This is a match-making section for CHANSE, HERA and NORFACE: Crisis and Wellbeing calls.
ethics of care maintenance activities
What are we looking for Our research group is integrated by historians and archaeologists analysing colonial process across World History from a decolonial and depatriarcal perspective. Maintenance activities (see description of the project) are often perceived as being confined to the domestic sphere, thereby limiting their presence and impact to family life. However, we believe that their scope extends far beyond this realm. Care is essential wherever people interact among each other, and it plays a crucial role in critical situations of any kind, as it permits life to keep going on. We are interested in collaborating with teams that explore the significance of maintenance activities in other challenging contexts, including, but not limited to, wars, slavery, migration crises, pandemics, and labor market crises. We welcome collaboration with experts in social ecology, economics, anthropology, psychology, nursing, sociology, communication, politics, and neurosciences who are studying the importance of care in copying crises. Furthermore, we are open to incorporating partners who are interested in exploring the third "Crisis" theme (The representation of crisis), by studying alternative ways of representing crisis that emphasize care activities.

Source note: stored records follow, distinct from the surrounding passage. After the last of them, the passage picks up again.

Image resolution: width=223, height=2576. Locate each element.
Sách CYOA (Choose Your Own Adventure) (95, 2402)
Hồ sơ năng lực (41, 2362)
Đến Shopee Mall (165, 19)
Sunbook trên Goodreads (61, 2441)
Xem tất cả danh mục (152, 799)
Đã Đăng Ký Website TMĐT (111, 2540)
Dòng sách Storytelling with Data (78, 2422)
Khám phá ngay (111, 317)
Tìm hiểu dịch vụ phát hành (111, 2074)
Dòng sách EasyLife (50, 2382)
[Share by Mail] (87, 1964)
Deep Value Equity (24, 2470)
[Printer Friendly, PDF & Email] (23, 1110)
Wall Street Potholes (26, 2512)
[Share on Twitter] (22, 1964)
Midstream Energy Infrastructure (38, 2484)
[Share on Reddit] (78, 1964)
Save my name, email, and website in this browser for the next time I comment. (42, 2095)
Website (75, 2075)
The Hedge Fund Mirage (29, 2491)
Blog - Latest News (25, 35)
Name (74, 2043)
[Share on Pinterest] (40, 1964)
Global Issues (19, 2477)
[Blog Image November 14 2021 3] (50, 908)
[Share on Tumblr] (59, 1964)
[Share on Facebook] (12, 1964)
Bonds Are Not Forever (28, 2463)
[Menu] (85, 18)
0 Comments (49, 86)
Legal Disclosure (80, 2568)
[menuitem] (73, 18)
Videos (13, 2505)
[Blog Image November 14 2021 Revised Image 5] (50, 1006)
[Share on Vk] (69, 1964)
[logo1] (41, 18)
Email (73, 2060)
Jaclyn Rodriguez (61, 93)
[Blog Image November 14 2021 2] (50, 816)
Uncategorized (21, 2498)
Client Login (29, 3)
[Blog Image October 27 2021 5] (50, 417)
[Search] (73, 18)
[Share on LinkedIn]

Communities of Care in Human Crises Our project aims to explore how maintenance activities and the ethics of care associated with them represent an essential strategy for mitigating the negative effects of crises in diverse situations. Maintenance activities refer to a range of everyday life practices—such as caregiving, cooking and food processing, textile manufacturing, child-rearing and socialization, and the organization of residential spaces—and the values, attitudes, capacities, behaviors, and social dynamics that are instrumental in creating, sustaining, and re-creating social life. Our team will focus on the social crises caused by the impact of colonial processes on Indigenous communities and the strategies employed by these communities to navigate and survive these challenges. Maintenance activities played a fundamental role within these tactics and will be studied in different colonial contexts across history including communities in the Ancient Mediterranean, the Modern Caribbean, and the Modern and Contemporary Pacific. Our project will primarily address the “Crisis” theme: Crisis and the human response. More specifically, it will explore the question: How did assertions of belonging (in this case, connected to the community of care) respond to crises? Additionally, it will align with one of the main objectives of the program by exploring the impact of culture in shaping resilience in the face of crisis.